Prise en étau entre la misère sociale et l’invisibilité politique, une partie de cette population s’est ainsi tournée vers ces paradis artificiels. "Ça a fait des ravages énormes", poursuit notre interlocuteur.
Face à cette crise, le gouvernement Trump avait décrété en 2017 "l’état d’urgence de santé publique". Le 45e Président des États-Unis avait débloqué une enveloppe de trois milliards de dollars par an pour faire face à l’épidémie et mis en place une série de mesures, mais celles-ci n’ont eu qu’un effet limité pour contenir l’épidémie.
Malgré les effets positifs de ces politiques les premières années, avec un nombre de décès par overdose de médicaments en baisse par rapport à son niveau record de 2017 à 2018, la pandémie de Covid-19 est venue mettre un coup d’arrêt à cette dynamique positive.
Internationalisation de l’épidémie
Après la publication de ces chiffres alarmant ce 17 novembre par le CDC, le gouvernement Biden a annoncé prévoir d’améliorer l’accès à la naloxone, un antidote capable de contrer une overdose. Mais pour Olivier Piton, le problème est ailleurs: "les mesures médicales sont de surface, le fond reste que ces populations blanches sont paupérisées. Il faut traiter le problème à la racine." D’autant que, comme le Covid-19, cette épidémie se diffuse.

> [TÂCHES À EFFECTUER]
(a) Les affirmations suivantes concordent-elles avec le texte sur l'épidémie d'overdoses aux États-Unis ? (i) Le gouvernement Trump a décrété l'état d'urgence de santé publique en 2017. (ii) L'enveloppe débloquée s'élevait à trois milliards de dollars au total. (iii) Le gouvernement Biden a annoncé vouloir améliorer l'accès à la naloxone. Répondez par oui ou non à chacune, en citant les mots décisifs du texte.
(b) Reproduisez le passage du texte sur l'épidémie d'overdoses compris entre « Prise en étau » et « pour contenir l’épidémie. », bornes incluses.

> [ENTRÉES DE DONNÉES]
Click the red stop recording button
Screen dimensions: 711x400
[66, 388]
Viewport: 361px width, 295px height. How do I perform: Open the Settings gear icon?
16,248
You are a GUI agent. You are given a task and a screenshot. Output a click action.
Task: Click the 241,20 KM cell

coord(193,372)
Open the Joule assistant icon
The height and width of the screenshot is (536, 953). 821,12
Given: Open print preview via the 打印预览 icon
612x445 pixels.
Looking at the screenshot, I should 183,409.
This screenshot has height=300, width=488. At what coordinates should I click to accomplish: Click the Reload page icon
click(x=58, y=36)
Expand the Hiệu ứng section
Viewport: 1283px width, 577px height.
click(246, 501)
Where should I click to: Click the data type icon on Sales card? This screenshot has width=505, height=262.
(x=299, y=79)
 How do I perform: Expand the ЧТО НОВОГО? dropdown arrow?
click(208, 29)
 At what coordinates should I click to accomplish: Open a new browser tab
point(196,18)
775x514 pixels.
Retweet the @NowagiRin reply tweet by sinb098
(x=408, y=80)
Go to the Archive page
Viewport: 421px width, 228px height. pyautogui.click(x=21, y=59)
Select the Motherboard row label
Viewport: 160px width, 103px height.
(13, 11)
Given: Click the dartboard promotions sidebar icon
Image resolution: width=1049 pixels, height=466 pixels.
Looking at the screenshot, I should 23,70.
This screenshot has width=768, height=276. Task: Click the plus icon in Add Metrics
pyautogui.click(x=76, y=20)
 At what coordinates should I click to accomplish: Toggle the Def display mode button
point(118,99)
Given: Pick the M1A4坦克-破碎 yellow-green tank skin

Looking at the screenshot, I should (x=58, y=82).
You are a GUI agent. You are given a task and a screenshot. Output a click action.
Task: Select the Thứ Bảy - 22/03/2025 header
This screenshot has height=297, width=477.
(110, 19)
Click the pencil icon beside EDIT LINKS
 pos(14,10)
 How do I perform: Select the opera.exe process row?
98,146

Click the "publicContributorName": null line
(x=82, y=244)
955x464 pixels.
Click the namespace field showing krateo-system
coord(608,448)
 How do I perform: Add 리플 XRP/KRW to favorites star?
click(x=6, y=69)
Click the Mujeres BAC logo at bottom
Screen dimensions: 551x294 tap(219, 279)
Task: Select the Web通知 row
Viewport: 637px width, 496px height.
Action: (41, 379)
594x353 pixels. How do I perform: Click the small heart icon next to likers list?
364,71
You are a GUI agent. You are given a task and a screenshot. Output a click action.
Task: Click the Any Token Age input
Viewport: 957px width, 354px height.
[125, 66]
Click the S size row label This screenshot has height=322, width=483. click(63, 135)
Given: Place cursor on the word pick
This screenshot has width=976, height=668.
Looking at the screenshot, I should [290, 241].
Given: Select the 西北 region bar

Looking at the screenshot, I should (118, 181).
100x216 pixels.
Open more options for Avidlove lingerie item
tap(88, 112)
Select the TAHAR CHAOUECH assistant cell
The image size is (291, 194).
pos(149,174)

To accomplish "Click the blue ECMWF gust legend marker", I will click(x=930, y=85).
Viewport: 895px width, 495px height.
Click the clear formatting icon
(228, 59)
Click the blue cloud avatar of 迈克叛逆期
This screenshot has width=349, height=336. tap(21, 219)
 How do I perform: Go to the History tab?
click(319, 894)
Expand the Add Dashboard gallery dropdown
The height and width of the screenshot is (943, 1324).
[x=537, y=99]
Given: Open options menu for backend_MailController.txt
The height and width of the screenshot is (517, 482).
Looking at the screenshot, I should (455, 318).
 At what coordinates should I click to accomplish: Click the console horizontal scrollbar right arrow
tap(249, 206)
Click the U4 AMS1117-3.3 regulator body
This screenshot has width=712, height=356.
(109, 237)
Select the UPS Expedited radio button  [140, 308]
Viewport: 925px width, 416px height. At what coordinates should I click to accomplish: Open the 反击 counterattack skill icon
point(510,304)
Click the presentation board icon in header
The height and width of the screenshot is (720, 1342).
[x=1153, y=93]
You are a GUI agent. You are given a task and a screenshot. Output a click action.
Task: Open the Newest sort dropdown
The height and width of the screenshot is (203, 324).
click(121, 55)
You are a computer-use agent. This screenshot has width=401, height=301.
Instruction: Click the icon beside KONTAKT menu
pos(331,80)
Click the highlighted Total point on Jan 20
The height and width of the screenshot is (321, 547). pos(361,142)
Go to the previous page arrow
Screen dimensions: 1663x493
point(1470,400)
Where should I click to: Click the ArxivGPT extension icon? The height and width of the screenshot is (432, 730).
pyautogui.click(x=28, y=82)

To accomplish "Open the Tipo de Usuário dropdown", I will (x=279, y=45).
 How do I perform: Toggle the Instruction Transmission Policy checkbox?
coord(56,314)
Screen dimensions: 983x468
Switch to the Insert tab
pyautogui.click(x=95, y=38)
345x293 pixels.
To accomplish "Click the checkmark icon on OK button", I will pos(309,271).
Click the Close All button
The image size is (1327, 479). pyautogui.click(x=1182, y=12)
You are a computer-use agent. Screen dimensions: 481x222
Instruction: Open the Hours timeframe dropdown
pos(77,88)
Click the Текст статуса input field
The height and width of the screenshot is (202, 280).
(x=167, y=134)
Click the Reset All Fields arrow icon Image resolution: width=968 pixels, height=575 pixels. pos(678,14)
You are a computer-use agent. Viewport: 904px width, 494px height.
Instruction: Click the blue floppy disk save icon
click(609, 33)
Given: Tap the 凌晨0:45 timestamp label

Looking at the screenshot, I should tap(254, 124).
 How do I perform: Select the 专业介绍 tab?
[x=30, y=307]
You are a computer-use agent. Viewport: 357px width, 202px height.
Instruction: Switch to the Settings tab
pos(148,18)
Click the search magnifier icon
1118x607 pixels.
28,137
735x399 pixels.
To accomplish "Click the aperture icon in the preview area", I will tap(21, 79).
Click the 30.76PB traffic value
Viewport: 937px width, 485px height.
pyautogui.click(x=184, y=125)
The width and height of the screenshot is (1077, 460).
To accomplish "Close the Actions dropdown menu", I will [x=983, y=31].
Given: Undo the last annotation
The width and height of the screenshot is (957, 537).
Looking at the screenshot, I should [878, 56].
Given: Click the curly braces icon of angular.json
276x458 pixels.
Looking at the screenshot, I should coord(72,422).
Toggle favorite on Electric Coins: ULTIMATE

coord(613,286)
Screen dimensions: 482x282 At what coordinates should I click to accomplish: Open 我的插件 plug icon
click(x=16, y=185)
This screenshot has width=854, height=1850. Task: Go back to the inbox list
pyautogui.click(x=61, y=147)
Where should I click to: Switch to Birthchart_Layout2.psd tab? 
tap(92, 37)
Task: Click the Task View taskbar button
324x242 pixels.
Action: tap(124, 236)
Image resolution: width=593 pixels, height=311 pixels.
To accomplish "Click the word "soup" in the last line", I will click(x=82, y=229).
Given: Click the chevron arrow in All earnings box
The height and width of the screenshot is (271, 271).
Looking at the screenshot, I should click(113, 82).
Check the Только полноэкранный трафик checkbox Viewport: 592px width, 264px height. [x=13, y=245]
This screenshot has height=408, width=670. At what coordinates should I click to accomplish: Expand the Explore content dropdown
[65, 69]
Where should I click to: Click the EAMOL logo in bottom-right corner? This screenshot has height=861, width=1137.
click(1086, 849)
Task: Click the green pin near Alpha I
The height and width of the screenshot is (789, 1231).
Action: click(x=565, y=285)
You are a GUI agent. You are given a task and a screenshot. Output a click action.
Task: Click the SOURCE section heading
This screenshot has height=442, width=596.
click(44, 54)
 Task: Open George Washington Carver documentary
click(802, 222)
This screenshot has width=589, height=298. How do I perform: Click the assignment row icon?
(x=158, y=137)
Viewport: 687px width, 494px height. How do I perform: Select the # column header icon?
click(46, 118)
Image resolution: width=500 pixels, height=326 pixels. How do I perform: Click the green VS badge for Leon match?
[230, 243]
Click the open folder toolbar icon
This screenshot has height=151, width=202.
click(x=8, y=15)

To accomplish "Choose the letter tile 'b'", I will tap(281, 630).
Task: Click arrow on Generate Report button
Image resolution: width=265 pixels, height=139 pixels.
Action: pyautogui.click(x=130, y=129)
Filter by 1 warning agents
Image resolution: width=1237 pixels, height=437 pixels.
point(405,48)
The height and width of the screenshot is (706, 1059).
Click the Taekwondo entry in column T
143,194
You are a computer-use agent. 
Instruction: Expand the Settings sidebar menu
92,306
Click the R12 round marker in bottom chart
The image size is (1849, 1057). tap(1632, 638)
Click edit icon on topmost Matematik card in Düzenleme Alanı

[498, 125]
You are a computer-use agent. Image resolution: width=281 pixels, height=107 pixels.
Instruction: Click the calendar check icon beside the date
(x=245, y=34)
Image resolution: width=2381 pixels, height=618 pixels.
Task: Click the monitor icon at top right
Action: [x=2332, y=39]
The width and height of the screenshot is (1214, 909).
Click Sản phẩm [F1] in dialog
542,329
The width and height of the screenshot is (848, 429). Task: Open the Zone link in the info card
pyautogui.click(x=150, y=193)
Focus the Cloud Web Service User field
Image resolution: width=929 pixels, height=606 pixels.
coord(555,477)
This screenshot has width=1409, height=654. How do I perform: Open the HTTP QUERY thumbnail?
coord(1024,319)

> [RÉPONSES PAR TÂCHE]
(a)
(i) Oui : « le gouvernement Trump avait décrété en 2017 "l’état d’urgence de santé publique" ».
(ii) Non : « une enveloppe de trois milliards de dollars par an ».
(iii) Oui : « le gouvernement Biden a annoncé prévoir d’améliorer l’accès à la naloxone ».

(b)
Prise en étau entre la misère sociale et l’invisibilité politique, une partie de cette population s’est ainsi tournée vers ces paradis artificiels. "Ça a fait des ravages énormes", poursuit notre interlocuteur.
Face à cette crise, le gouvernement Trump avait décrété en 2017 "l’état d’urgence de santé publique". Le 45e Président des États-Unis avait débloqué une enveloppe de trois milliards de dollars par an pour faire face à l’épidémie et mis en place une série de mesures, mais celles-ci n’ont eu qu’un effet limité pour contenir l’épidémie.